* The data

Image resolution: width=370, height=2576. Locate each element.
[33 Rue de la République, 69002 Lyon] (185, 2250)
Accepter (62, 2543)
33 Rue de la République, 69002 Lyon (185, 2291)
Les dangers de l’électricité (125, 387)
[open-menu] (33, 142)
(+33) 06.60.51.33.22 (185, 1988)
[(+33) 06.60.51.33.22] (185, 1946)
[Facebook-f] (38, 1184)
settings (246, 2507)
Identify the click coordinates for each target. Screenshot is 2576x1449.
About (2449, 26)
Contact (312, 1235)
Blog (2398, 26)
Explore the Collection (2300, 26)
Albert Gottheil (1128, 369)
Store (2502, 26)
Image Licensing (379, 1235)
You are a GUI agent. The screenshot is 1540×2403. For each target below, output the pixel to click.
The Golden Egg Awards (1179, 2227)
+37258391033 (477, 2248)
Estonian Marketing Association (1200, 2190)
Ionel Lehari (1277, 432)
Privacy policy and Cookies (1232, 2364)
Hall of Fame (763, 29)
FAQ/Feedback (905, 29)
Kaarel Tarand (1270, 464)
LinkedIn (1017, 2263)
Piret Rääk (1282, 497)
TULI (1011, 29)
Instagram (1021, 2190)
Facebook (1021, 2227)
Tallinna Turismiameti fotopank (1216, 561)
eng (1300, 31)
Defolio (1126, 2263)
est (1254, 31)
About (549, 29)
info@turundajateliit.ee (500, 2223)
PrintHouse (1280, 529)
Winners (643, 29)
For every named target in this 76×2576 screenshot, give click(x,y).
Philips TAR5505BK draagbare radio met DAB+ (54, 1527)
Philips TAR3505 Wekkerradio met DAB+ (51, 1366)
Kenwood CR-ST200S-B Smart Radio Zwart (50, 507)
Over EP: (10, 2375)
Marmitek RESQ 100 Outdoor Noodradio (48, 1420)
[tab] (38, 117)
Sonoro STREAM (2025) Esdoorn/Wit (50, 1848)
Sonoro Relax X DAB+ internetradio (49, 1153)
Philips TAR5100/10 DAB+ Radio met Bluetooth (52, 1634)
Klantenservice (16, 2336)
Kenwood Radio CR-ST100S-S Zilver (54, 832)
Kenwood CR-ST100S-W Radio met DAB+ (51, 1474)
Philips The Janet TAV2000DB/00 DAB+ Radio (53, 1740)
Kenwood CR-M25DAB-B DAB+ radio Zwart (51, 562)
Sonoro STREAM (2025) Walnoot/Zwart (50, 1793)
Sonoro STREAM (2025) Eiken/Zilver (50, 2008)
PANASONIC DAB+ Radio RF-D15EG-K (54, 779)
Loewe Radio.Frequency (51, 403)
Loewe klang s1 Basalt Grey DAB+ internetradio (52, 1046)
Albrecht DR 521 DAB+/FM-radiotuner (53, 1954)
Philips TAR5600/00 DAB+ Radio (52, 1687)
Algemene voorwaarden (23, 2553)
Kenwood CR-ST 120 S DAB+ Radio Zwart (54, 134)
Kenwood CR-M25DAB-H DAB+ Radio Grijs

* What is needed
Would you please copy, word for word, everything above from the line containing "info@turundajateliit.ee (500, 2223)" down to the line containing "Sonoro Relax X DAB+ internetradio (49, 1153)", those two lines included?

* Result
info@turundajateliit.ee (500, 2223)
PrintHouse (1280, 529)
Winners (643, 29)
For every named target in this 76×2576 screenshot, give click(x,y).
Philips TAR5505BK draagbare radio met DAB+ (54, 1527)
Philips TAR3505 Wekkerradio met DAB+ (51, 1366)
Kenwood CR-ST200S-B Smart Radio Zwart (50, 507)
Over EP: (10, 2375)
Marmitek RESQ 100 Outdoor Noodradio (48, 1420)
[tab] (38, 117)
Sonoro STREAM (2025) Esdoorn/Wit (50, 1848)
Sonoro Relax X DAB+ internetradio (49, 1153)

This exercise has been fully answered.